A material that could enable faster memory chips and more efficient batteries can switch between high and low ionic conductivity states much faster than previously thought, SLAC and Stanford researchers have determined. The key is to use extremely small chunks of it.
“Our result is a step toward using this material, copper sulfide, in low-cost solid-state electrical batteries,” said the leader of the research team, Aaron Lindenberg, of the Stanford Institute for Materials and Energy Sciences and the Stanford PULSE Institute. The institutes are run jointly by SLAC and Stanford.

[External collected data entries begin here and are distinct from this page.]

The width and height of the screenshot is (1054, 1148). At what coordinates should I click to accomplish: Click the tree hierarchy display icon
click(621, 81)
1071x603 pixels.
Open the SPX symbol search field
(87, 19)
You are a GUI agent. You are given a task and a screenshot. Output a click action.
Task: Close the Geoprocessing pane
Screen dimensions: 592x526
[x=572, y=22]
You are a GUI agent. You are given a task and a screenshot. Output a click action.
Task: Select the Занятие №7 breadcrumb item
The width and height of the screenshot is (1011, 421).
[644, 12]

“For the first time, we’ve seen the atomic-scale details of exactly how these nanoscale materials transform, or switch, from a state that is poorly conducting to one that is highly conducting,” he said. “And what we’ve learned gives us confidence about our ability to tune its structure and properties to be useful in new technologies.”

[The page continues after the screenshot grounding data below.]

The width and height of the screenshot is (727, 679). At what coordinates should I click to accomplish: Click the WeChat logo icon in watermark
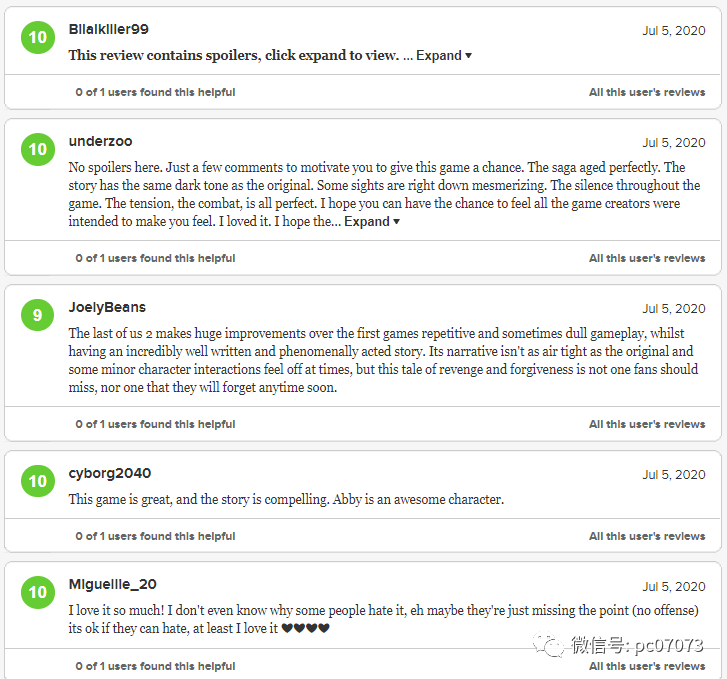548,647
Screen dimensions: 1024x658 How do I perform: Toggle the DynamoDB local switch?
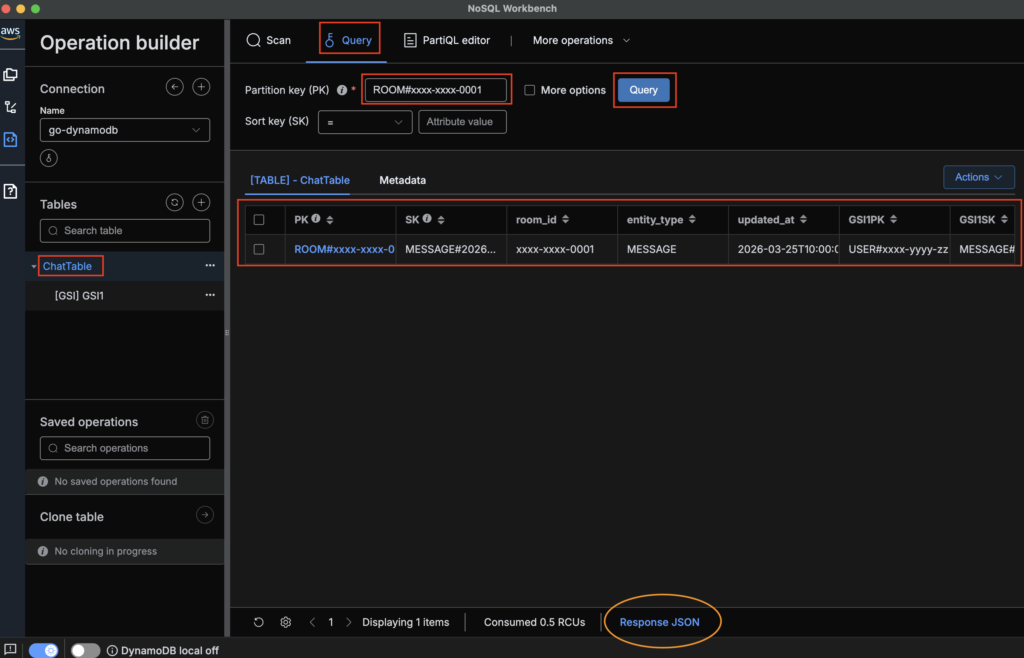pyautogui.click(x=84, y=650)
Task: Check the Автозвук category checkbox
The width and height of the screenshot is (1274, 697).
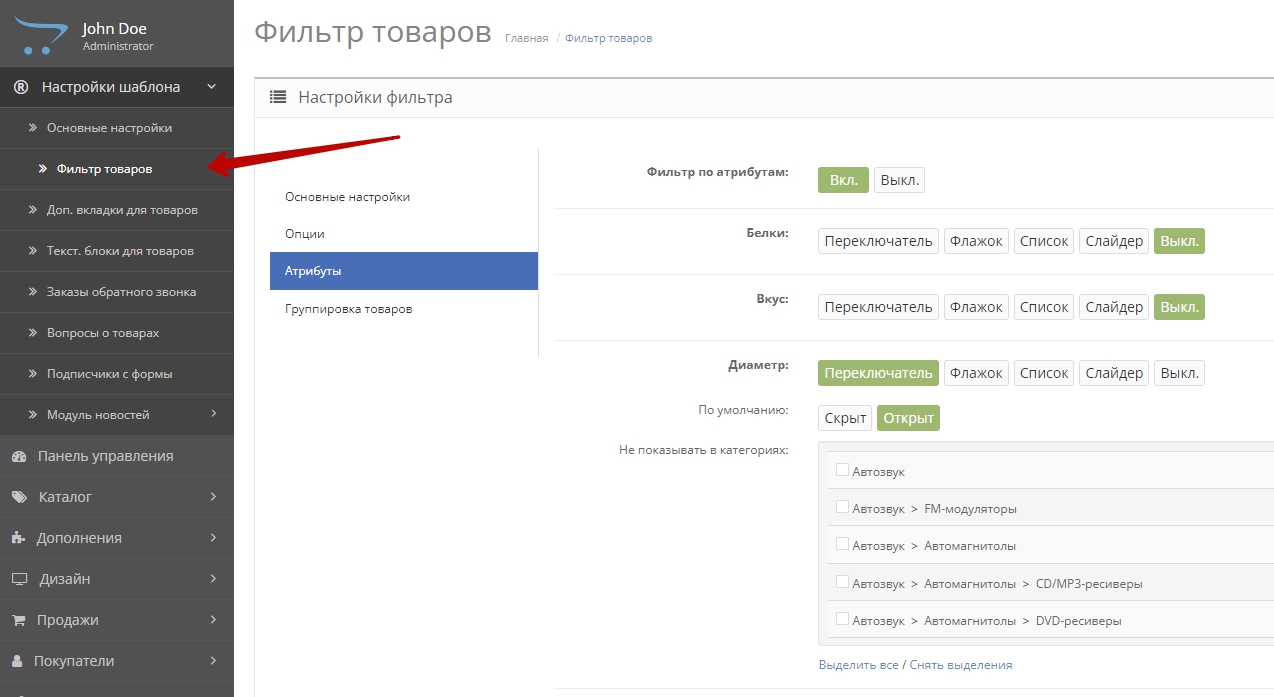Action: [842, 470]
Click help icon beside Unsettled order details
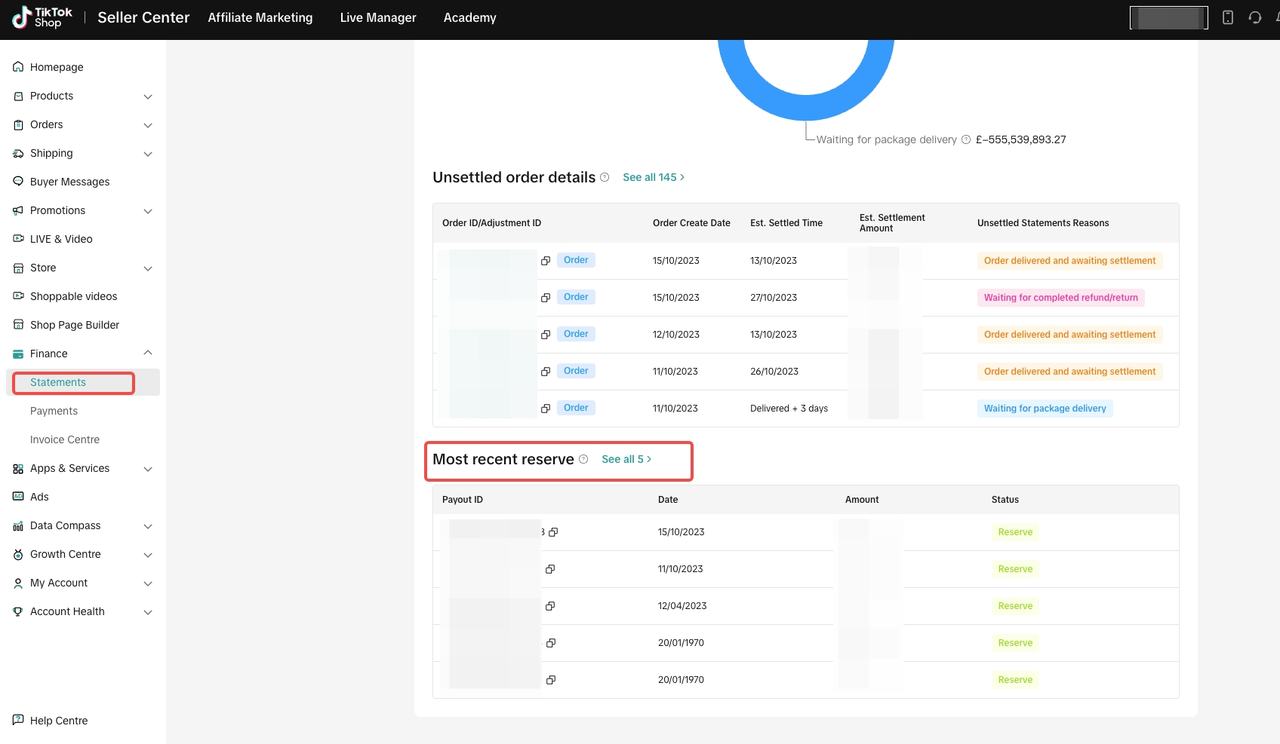1280x744 pixels. coord(604,177)

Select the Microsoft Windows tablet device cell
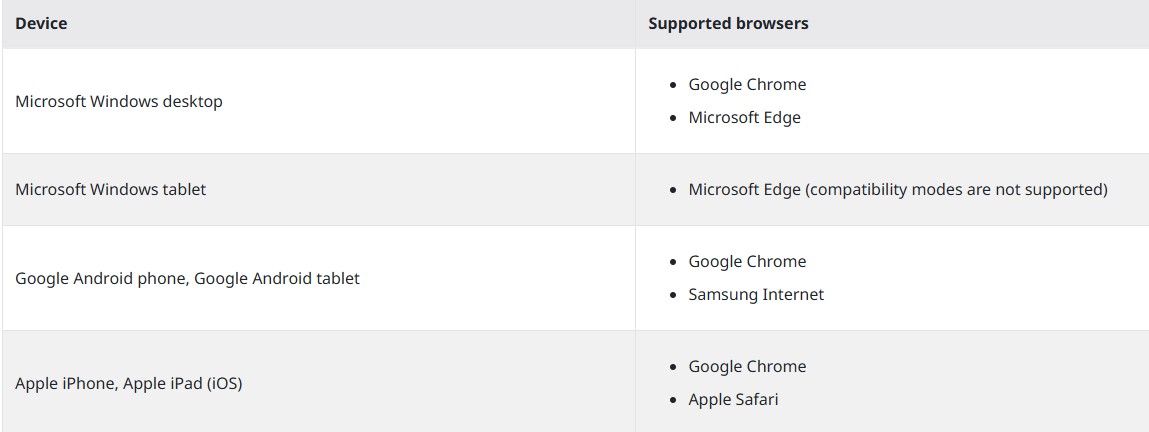click(110, 189)
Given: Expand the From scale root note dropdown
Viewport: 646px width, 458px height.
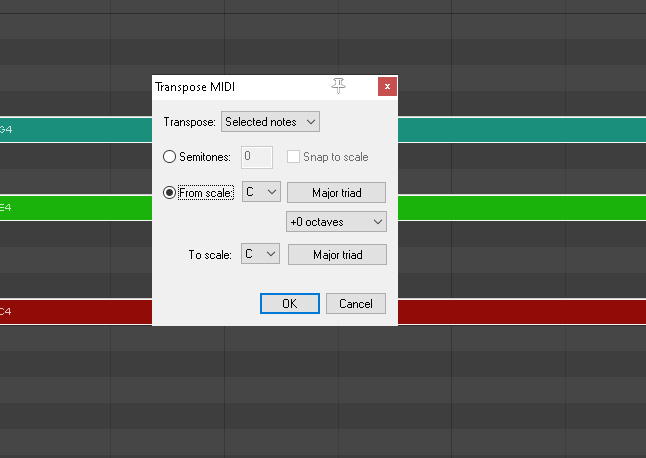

Lindenberg’s team reported its results last month in the journal Nature Communications.
Copper sulfide is a “superionic” solid material: When heated above a critical temperature it suddenly conducts current, in the form of ions moving through the material, much more readily than at lower temperatures. This transition into a superionic phase has fascinated researchers since the 1830s, when it was first described by the famous British scientist Michael Faraday.

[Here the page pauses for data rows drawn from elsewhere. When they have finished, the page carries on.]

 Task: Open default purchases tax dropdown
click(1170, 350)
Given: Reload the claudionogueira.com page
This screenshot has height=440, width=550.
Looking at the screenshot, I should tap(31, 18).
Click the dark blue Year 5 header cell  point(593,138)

With recent advances in nanoscience, scientists have learned that smaller pieces of superionic material have lower critical temperatures and may also switch states much faster. For instance, a centimeter-sized piece of copper sulfide becomes an excellent conductor when heated above 103 degrees Centigrade, but its fastest recorded switching times occur on a scale of millionths of a second.
In the most recent advance, Lindenberg’s team found that much tinier nanodisks of copper sulfide, just 10 nanometers (10 billionths of a meter) across, switched at lower temperatures – about 70 degrees C. – and can be controlled by light to switch in only 20 trillionths of a second, a million times faster than previously observed.
Superionic materials typically have two constituents – in this case, copper and sulfur –whose structures are intertwined. The new report shows in exquisite detail what happens inside the material when the critical temperature is reached, and indicates a connection between the time it takes for switching to occur and the motion of the ions through the superionic material when it’s at equilibrium.
“This paper presents the first experimental measurements capturing a superionic nanocrystal as it transforms and the associated changes within the transition state itself,” Lindenberg said. “We were surprised how quickly the crystal form and volume changed.”
Now that they know the details of the superionic transformation, Lindenberg says his team has ideas for synthesizing new classes of superionic materials that are stable at room temperature, as well as for exploring the way ions are transported through the material and how the associated transitions from one phase to another take place.
Such an improvement could enable copper sulfide to be used as a key element in new classes of resistive switching devices and as a safe, efficient solid-state replacement for the liquid electrolyte that transports ions between the electrodes of a rechargeable battery.
Reference: “The mechanism of ultrafast structural switching in superionic copper (I) sulphide nanocrystals” by T. A. Miller, J. S. Wittenberg, H. Wen, S. Connor, Y. Cui and A. M. Lindenberg, 22 January 2013, Nature Communications.
The researchers conducted their experiments at three synchrotrons: Lawrence Berkeley National Laboratory’s Advanced Light Source, Argonne National Laboratory’s Advanced Photon Source and SLAC’s Stanford Synchrotron Radiation Lightsource. The paper’s first author, Stanford graduate student Tim Miller, received the 2012 Melvin P. Klein Scientific Development Award last fall for his work on this project.